Business partnerships can go bad for any number or reasons. A partner’s personal priorities may change due to personal circumstances, such as the birth of a child prompting a desire for more free time or enhanced financial security. In other cases, the partners may want to move the business in different directions or handle debt repayment in different ways. If you want to buy out a business partner who refuses to sell, you can pursue several options.

Personal Agreement

Sometimes reaching an agreement means sitting down with your partner and pinning down what he wants to get out of the deal. He may not wish to completely abandon the business but would agree to a partial buyout that leaves you the majority shareholder and primary decision-maker. In some cases, the partner wants more money than you anticipated and may prove willing to reach a buyout agreement if you can find a price point agreeable to both parties.

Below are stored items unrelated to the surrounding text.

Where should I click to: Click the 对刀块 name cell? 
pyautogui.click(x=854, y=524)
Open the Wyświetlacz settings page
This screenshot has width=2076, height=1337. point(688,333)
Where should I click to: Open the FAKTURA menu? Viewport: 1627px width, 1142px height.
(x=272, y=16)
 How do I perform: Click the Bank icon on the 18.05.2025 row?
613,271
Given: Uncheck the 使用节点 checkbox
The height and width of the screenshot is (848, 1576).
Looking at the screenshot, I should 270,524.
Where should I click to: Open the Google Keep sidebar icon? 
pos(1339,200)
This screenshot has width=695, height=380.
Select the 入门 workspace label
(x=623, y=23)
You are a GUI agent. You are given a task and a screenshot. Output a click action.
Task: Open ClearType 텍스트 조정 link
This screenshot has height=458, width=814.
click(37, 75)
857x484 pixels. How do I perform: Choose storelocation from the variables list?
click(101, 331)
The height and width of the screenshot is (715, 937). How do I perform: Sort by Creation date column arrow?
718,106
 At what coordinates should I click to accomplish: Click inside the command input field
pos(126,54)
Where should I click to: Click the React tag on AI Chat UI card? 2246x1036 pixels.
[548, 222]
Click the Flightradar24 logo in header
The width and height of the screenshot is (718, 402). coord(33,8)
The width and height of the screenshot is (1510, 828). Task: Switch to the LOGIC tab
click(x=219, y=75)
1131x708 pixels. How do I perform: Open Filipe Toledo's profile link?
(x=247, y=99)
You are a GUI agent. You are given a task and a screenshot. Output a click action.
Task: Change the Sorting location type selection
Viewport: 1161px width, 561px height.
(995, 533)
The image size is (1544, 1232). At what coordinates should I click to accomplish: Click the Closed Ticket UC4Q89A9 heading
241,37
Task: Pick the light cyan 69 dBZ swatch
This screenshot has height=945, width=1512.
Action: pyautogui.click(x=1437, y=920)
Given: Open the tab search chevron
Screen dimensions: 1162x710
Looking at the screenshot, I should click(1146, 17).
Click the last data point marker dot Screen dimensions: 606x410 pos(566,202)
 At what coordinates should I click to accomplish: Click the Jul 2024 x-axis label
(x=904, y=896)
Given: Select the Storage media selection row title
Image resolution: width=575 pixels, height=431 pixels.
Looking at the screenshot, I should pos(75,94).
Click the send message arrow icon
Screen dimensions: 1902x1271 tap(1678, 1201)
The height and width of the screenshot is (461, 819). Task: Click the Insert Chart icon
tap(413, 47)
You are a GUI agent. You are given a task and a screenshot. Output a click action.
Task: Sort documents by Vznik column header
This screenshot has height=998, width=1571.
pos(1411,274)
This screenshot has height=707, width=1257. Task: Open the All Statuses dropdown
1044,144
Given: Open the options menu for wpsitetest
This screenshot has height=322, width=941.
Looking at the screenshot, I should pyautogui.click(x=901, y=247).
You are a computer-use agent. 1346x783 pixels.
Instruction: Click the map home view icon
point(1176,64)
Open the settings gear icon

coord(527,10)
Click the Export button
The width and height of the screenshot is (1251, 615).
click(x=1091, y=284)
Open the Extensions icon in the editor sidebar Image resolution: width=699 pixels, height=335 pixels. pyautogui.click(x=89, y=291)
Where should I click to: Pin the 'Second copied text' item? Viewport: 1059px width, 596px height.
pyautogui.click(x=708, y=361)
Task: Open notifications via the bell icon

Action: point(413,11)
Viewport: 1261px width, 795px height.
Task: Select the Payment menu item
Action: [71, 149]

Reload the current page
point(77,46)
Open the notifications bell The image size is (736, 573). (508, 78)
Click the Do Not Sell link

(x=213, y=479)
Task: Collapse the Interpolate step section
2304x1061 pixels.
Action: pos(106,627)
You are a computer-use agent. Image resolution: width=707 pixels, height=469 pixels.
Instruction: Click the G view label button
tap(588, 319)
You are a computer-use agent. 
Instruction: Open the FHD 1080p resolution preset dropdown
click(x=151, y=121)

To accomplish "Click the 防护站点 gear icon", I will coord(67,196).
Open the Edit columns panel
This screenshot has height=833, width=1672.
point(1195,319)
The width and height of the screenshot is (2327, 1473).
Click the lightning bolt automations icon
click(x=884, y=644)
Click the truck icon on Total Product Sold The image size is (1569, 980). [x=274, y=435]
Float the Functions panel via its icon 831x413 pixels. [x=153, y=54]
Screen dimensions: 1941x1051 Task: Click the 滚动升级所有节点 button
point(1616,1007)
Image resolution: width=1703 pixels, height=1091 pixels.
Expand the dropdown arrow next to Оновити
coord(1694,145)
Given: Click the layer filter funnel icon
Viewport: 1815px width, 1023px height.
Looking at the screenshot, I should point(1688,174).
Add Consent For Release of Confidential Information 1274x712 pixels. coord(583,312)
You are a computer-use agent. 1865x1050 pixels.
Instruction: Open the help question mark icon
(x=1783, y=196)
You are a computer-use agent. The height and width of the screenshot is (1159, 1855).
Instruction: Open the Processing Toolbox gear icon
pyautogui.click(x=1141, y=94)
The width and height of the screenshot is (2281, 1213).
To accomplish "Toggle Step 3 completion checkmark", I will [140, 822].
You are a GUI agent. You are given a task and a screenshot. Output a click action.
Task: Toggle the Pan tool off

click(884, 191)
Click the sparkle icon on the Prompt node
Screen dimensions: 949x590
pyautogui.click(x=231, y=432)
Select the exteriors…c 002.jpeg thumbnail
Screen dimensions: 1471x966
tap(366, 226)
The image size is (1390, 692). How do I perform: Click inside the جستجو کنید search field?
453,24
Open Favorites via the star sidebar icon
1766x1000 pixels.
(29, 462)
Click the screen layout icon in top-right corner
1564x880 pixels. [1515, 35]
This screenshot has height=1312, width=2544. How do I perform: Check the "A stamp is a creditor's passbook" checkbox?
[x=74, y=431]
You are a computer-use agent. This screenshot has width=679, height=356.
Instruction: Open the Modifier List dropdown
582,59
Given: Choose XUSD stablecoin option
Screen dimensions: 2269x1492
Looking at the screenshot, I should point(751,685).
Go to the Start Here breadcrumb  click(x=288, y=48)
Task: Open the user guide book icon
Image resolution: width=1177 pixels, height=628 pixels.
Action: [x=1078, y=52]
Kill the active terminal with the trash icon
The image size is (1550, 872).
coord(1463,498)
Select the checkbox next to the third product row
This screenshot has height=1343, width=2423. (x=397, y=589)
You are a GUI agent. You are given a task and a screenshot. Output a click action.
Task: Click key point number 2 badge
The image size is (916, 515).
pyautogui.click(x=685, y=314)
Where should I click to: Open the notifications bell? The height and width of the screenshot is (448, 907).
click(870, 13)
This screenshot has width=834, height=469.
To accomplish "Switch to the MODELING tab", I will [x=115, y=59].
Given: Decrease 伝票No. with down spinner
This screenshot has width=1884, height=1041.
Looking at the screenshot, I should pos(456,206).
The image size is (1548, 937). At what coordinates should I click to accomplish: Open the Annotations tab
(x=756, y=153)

If the relationship between you and your partner deteriorates to the point where a frank, rational conversation becomes impossible, a professional mediator can assist in negotiating an agreement. Mediators lack an emotional investment in the decision and can offer an objective analysis of the situation. For example, if your partner demands an over-sized buyout offer, the mediator can point out the unreasonableness of the demand compared to the value of the company without it looking like a dodge or personal attack.

When all else fails, you can ask a court to bring the partnership to an end. The court will determine what it considers a fair settlement for your partner and issue an order that outlines the actions you must take. You should probably take legal action only as a last resort, since it entails legal fees, in addition to any settlement, and you cannot predict the amount a court will determine you owe your partner. In a worst-case scenario, you may find it necessary to sell off business assets to comply with the court's order. Selling off assets can leave you worse off than if you made a private arrangement with your partner.

An Ounce of Prevention

A buyout clause in the business’s operating agreement offers a simple way to avoid a situation where one partner refuses to sell. A buyout clause gives a partner the option to buy out the other under certain conditions, such as death or disability, but can also serve as a mechanism for dissolving partnerships in other situations. The buyout clause should include a method for determining the value of a partner’s stake in the business and conditions under which a forced buyout can occur, as well as an agreed-upon option or set of options for providing payment for a buyout.